Decentralised Model Predictive Control of Time-Varying Splitting Parallel Systems

Abstract

This chapter is devoted to the development of a decentralised model predictive control (MPC) strategy for splitting parallel systems that have time-varying and unknown splitting ratios. The large-scale system in consideration consists of several dynamically-coupled modular subsystems. Each subsystem is regulated by a dedicated multivariable controller employing the open-loop MPC algorithms in conjunction with stability constraints. The connection topology of the large-scale systems includes serial, parallel and recirculated configurations. The solution to splitting parallel systems in this chapter is not only an alternative to the hybrid approach for duty-standby modes, but also a novel approach that accommodates the concurrent operations of splitting parallel systems.
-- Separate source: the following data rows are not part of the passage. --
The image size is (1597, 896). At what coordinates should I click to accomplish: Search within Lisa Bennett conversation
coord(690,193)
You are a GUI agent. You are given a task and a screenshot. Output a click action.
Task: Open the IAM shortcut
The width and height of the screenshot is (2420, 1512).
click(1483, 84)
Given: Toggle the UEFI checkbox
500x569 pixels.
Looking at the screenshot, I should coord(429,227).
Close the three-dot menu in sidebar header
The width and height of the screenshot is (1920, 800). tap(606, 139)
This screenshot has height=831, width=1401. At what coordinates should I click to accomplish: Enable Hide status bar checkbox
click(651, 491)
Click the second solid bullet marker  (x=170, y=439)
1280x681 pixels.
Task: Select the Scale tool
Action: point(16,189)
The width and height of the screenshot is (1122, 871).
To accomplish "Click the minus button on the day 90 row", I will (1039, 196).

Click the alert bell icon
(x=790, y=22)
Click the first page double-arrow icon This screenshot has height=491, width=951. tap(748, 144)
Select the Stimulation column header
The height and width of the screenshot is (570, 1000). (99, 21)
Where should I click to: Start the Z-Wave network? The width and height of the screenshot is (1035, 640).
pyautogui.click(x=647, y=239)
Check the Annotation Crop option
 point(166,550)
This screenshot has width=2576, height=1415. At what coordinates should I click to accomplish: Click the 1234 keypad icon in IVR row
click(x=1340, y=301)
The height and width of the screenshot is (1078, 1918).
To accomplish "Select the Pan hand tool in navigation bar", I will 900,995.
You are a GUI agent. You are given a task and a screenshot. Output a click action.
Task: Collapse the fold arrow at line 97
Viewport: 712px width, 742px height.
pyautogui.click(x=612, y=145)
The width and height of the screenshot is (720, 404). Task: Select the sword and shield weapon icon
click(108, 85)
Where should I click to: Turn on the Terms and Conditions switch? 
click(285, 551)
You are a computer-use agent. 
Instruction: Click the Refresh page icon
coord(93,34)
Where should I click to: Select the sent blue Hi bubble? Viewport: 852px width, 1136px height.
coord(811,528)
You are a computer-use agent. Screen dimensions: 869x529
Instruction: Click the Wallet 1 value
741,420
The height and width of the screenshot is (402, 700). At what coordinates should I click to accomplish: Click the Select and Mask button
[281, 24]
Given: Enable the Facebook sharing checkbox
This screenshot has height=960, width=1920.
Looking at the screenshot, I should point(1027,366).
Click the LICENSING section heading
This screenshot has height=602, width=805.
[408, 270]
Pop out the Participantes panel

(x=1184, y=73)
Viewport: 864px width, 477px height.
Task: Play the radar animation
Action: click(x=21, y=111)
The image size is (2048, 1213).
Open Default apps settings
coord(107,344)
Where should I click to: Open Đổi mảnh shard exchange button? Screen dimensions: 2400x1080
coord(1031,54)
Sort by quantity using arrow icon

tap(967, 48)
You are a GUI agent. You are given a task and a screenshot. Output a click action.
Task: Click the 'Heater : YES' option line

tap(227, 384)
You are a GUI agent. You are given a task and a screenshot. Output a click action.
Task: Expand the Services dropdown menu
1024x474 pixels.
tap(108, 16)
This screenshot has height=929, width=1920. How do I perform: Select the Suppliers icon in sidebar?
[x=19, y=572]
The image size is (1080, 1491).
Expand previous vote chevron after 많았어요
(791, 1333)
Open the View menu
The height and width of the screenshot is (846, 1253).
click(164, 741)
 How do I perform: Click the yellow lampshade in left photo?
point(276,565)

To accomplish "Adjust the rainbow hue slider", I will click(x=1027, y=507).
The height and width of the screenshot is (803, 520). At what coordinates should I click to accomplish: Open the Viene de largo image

The effectiveness of this approach rests on the newly introduced asymptotically positive real constraint (APRC) which prescribes an approaching characteristic towards a positive real property of the system under control. The asymptotic attribute of APRC smooths out all significant wind-up actions in the control trajectories. The APRCs are developed into a one-time-step quadratic constraint on the local control vectors, which plays the role of a stability constraint for the decentralised MPC. The recursive feasibility is assured by characterizing the APRC with dynamic multiplier matrices. Numerical simulations for two typical modular systems in an alumina refinery are provided to illustrate the theoretical results.